In addition, the Partial Least Squares path model (PLS-PM) integrated the complex interrelationships among soil organic carbon, microbial biomass, soil physical and chemical properties, TN, soil microbial community composition, and understory plant community composition. The GoF of the model was 0.71. PLS-PM results showed that soil organic carbon (SOC, SOC/DOC) had a significant positive effect (r = 0.94, p < 0.001) on microbial biomass (MBC, MBN/MBC) and a significant positive effect (r = 0.95, p < 0.05) on understory plant community composition (abundance of all plants in the understory); Microbial biomass (MBC, MBN/MBC) had a significant positive effect (r = 0.91, p < 0.001) on soil physical and chemical properties (pH, BD, AK) (Figure 6a). Soil organic carbon (SOC, SOC/DOC), TN, and soil microbial community composition (F/B NTI) directly influenced understory plant community composition (abundance of all plants in the understory), and soil physicochemical properties (pH, BD, AK) indirectly influenced understory plant community composition (abundance of all plants in the understory) (Figure 7).

4. Discussion

4.1. Effects of Different Forest Types on the β-Diversity of Soil Microorganisms

Soil bacterial and fungal β-diversity differed significantly among the four forest types, with a stronger effect of forest type on soil microbial community β-diversity. The results of the NTI calculations showed that the mean NTI values of bacteria in PFP, MPQ, and PFQ were all less than 0. The mean NTI of bacteria in MPQ was lower than that in PFP and PFQ, indicating that the soil bacteria in MPQ were more phylogenetically over-dispersed than those in the remaining two pure forests [35]. The results of βNTI calculations indicated that deterministic processes drove bacterial community assembly, that bacterial community assembly was dominated by heterogeneous selection, and that bacterial phylogenetic turnover in the four forest types exceeded expectations. Compared to pure forests, the community assembly processes of fungi in mixed forests were all deterministic rather than stochastic. Fungal communities in PFQ were dominated by homogeneous selection, and due to strong homogeneous selection, fungal communities occupied narrower environmental ecological niches, and fungal community phylogenetic turnover was less than expected [35]. Fungal assembly processes in MF and MPQ have been associated with dispersal limitation, with very limited dispersal between soil communities in mixed forests [36], and also with non-dominated stochastic processes, probably because stochastic processes can play a role in high resource availability, and the relatively high SOC content of MPQ provides a rich source of available resources for the assembly processes of their soil fungi [18,45].

4.2. Effects of Different Forest Types on Understory Plant Abundance and β-Diversity

Among the four forest types, the abundance of understory plants was lowest in PFP, and the top three species ranked in the abundance of shrubs and herbs in its understory were lower than those in the other three forest types.

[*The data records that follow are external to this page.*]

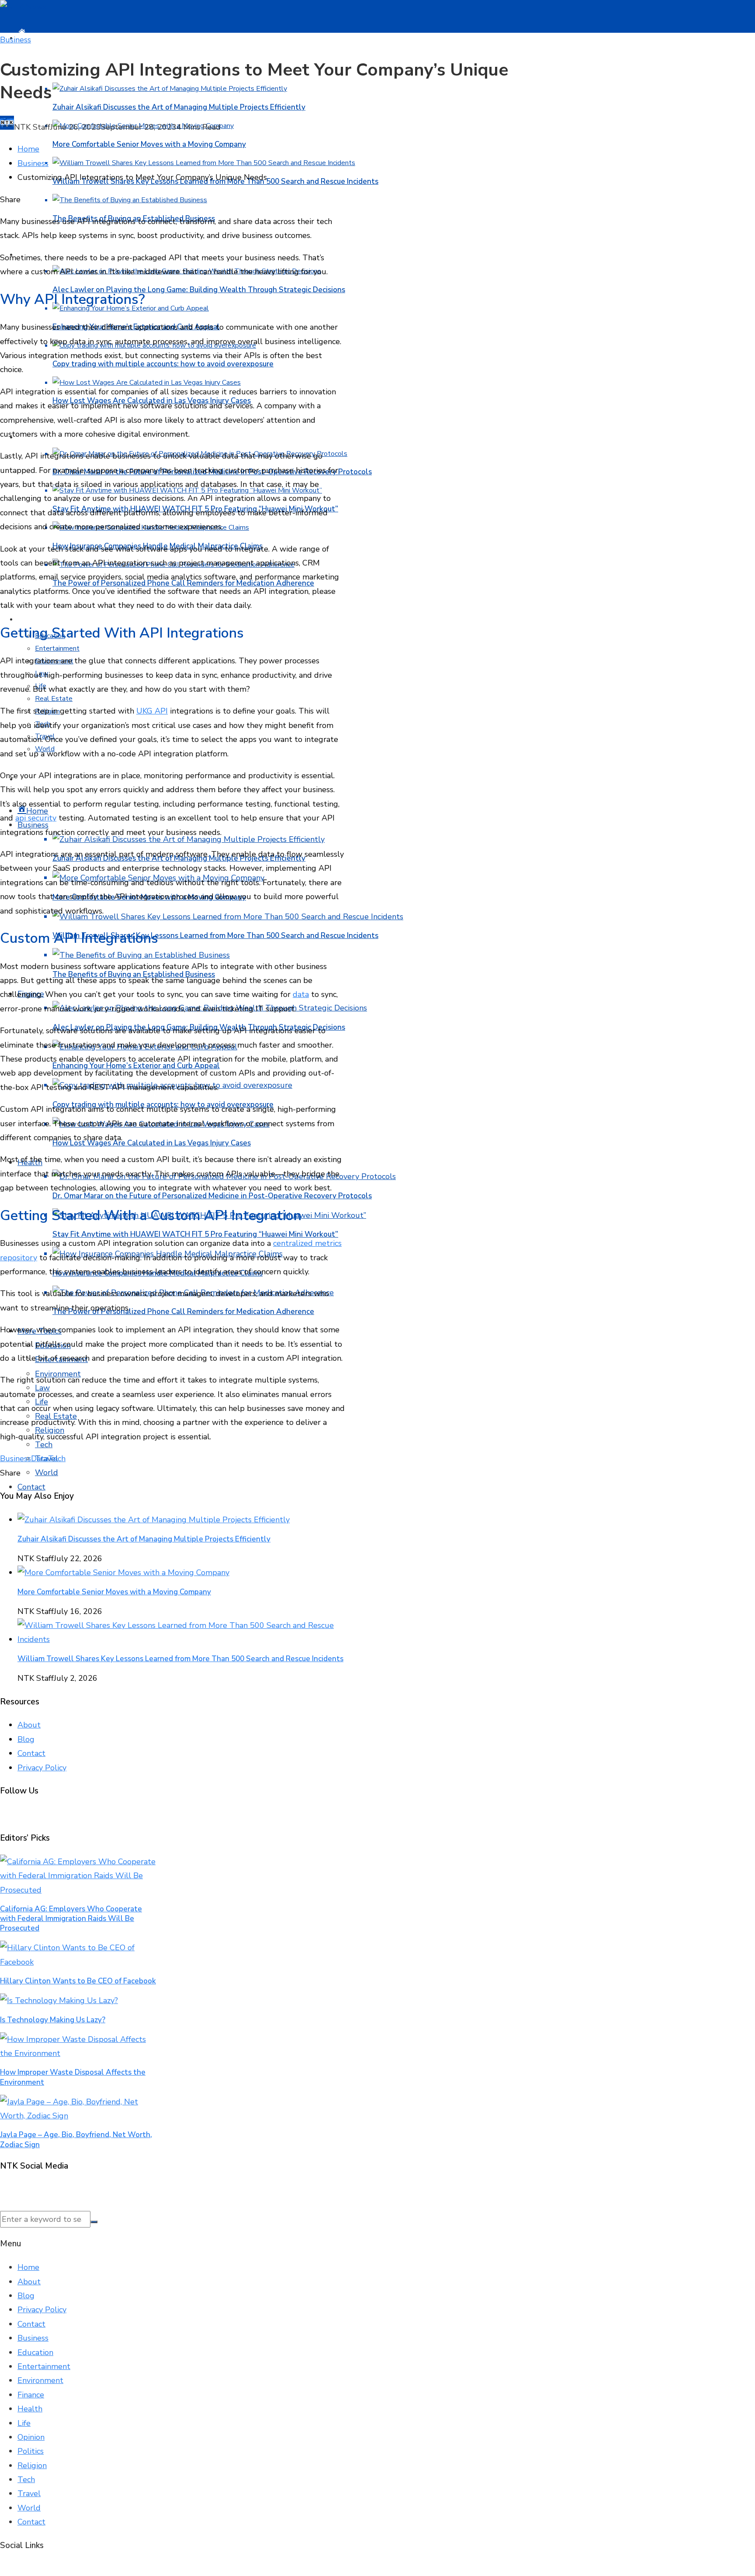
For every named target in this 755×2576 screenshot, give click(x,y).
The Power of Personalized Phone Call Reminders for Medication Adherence (183, 1312)
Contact (31, 1487)
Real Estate (54, 698)
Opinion (31, 2437)
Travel (29, 2493)
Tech (43, 1444)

PCoA analyses showed that the effects of forest type on the β-diversity of understory communities were stronger, and the differences in the β-diversity of arbors, shrubs, herbs, and all plants in the understory of the four forest types were significant. The main source of these differences was the difference in canopy species composition [46,47], where different species compositions can provide different seed sources for the forest, and forest types with rich canopy compositions had rich seed sources and their understory plant compositions were richer compared to those with a single canopy composition. The PFP, characterized by tall and straight trunks, single-species composition, and minimal variation among individuals, has long maintained a monotonous environmental state, which has significantly restricted the diversity of understory plants [48]. However, the understory plant diversity of PFQ with a single canopy composition was significantly higher than that of PFP, and even higher than that of the two mixed forests, which does not disprove the conclusion that the understory species composition of forests with a single canopy composition is homogeneous, because the understory species diversity of the forests with broadleaf species in the canopy group was higher than that of the forests with coniferous forests in the canopy group [11,49]. Among the four forest types, the canopy composition in PFQ was all broadleaf species, the canopy species in PFP was all coniferous species, and the coniferous species in MF was slightly less than that in MPQ, so its understory plant abundance showed the result that MF was closer to PFQ.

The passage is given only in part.